I find some confusing use of trait in some unittesting code, such as:
trait MyTrait {
val t1 = ... //some expression
val t2 = ... //some expression
}
And then instantiate the trait using new and meanwhile some expressions wrapped by curly braces followed the instantiation.
test("it is a test") {
new MyTrait {
// do something with t1 and t2
}
}
I am confused by this strange syntax.
My question is:
why use follow trait instantiation by curly braces?
what is the purpose of trait instantiation in this case and other cases might also be helpful?
Unlike the other types, however, traits cannot be instantiated. Traits look about the same as any other type of class. However, like objects, they cannot take class parameters.
Unlike a class, Scala traits cannot be instantiated and have no arguments or parameters. However, you can inherit (extend) them using classes and objects.

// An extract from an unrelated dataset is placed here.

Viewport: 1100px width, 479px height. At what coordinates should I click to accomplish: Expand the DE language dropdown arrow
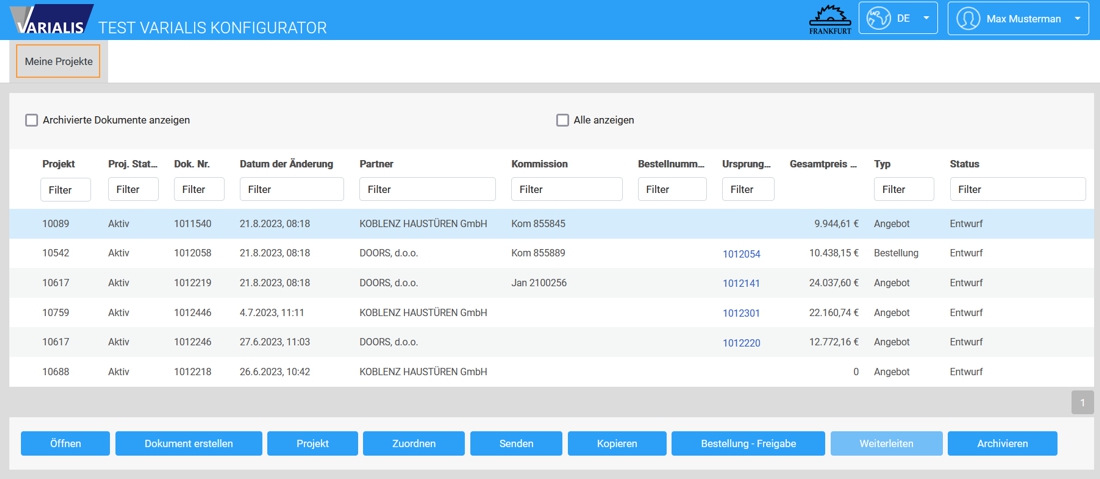[926, 18]
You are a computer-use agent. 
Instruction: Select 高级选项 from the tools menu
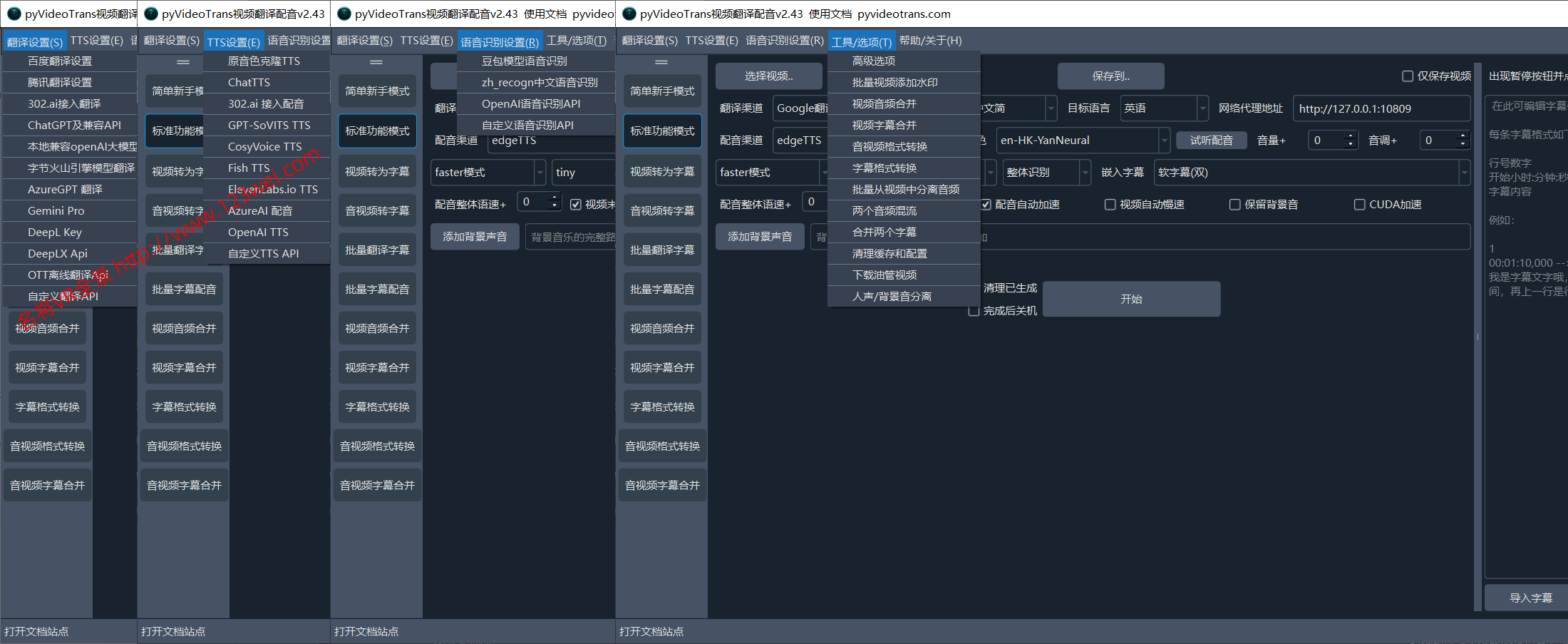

You are not instantiating the traits: traits by themselves cannot be instantiated; only non-abstract classes can. What you are doing here is using Scala's shorthand for both defining an anonymous/nameless class that extends the trait and instantiating it in the same statement.
val anonClassMixingInTrait = new MyTrait {
def aFunctionInMyClass = "I'm a func in an anonymous class"
}
Is the equivalent of:
class MyClass extends MyTrait {
def aFunctionInMyClass = "I'm a func in a named class"
}
val namedClassMixingInTrait = new MyClass
The difference is you can only instaniate that anonymous class at the time of definition since it doesn't have a name and it can't have constructor arguments.
Steve Buzzard already explained, what anonymous classes are, but you also asked for the purpose. The purpose here is, that in tests you often have some default values, you want to use in every test. Sometimes you also have state, that may be changed by some of the tests. To always start with correct values (tests may also run in parallel) you can encapsulate them in these anonymous instances. The code inside this anonymous instance is the constructor, which will be evaluated at instantiation, thus executing your tests.